SUPPLIED INFORMATION:
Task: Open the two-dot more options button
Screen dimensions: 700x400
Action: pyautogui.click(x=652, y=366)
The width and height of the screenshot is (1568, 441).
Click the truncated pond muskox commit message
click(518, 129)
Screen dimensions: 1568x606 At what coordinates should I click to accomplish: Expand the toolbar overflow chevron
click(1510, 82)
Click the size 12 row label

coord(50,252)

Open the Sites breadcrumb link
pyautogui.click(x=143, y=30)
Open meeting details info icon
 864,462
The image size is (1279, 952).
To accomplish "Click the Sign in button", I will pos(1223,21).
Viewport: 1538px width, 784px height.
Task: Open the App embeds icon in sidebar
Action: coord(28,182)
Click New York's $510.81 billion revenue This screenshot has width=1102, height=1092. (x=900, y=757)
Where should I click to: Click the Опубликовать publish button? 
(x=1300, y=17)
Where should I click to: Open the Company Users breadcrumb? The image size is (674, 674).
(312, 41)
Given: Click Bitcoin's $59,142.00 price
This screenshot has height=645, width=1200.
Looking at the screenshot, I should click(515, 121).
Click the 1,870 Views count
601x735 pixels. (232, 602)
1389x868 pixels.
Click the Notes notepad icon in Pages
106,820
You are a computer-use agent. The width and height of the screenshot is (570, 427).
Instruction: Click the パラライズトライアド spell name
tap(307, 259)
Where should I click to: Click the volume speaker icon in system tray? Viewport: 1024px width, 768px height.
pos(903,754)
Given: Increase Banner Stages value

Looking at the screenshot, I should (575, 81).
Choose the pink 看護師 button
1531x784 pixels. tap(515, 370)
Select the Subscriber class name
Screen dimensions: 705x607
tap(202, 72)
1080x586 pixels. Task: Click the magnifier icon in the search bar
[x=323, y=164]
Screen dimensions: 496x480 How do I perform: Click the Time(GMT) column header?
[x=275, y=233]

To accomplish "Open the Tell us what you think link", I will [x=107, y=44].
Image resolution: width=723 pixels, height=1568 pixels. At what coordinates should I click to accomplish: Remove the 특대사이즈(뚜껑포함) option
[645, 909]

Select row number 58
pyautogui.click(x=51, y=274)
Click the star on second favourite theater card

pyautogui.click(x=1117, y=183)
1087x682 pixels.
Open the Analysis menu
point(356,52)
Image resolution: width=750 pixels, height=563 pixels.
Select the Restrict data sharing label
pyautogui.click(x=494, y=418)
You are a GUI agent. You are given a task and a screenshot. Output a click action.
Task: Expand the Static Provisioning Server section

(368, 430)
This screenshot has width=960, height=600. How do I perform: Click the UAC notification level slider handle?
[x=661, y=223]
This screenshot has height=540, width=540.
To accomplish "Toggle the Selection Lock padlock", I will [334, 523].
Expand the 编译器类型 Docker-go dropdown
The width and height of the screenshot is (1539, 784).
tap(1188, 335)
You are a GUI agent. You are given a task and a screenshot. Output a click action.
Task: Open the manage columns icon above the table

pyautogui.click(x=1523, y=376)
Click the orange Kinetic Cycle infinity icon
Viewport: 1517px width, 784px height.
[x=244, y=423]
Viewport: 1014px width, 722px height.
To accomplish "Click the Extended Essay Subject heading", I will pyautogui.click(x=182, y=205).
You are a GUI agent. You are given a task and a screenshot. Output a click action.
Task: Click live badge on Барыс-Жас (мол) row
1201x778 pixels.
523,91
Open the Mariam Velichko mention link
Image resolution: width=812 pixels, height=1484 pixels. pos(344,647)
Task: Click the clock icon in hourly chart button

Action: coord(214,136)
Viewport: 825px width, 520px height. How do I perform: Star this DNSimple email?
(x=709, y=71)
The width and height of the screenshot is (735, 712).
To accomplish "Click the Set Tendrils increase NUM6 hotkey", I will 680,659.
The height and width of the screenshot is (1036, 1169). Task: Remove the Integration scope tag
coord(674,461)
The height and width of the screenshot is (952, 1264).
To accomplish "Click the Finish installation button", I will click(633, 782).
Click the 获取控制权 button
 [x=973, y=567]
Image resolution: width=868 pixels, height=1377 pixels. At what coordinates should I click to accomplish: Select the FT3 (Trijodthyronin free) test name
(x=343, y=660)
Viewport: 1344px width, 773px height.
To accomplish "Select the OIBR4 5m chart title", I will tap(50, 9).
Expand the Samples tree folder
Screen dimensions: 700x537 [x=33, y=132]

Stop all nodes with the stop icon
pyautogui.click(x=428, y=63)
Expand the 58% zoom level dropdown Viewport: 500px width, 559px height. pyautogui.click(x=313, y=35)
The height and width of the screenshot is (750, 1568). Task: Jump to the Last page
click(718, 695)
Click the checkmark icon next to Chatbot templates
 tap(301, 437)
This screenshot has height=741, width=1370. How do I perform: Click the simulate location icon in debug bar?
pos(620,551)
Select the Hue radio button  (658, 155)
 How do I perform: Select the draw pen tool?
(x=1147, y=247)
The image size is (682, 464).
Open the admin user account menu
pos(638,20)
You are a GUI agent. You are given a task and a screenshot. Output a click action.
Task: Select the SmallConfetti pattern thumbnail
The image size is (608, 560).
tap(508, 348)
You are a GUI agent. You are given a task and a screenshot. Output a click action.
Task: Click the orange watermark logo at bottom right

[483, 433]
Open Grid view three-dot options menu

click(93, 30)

TASK ITEM: Please give back, exactly as it stands above, the stretch from the line with "Where should I click to: Click the volume" through the line with "Select the Subscriber class name", and no line outside it.

FINISHED EXERCISE:
Where should I click to: Click the volume speaker icon in system tray? Viewport: 1024px width, 768px height.
pos(903,754)
Given: Increase Banner Stages value

Looking at the screenshot, I should (575, 81).
Choose the pink 看護師 button
1531x784 pixels. tap(515, 370)
Select the Subscriber class name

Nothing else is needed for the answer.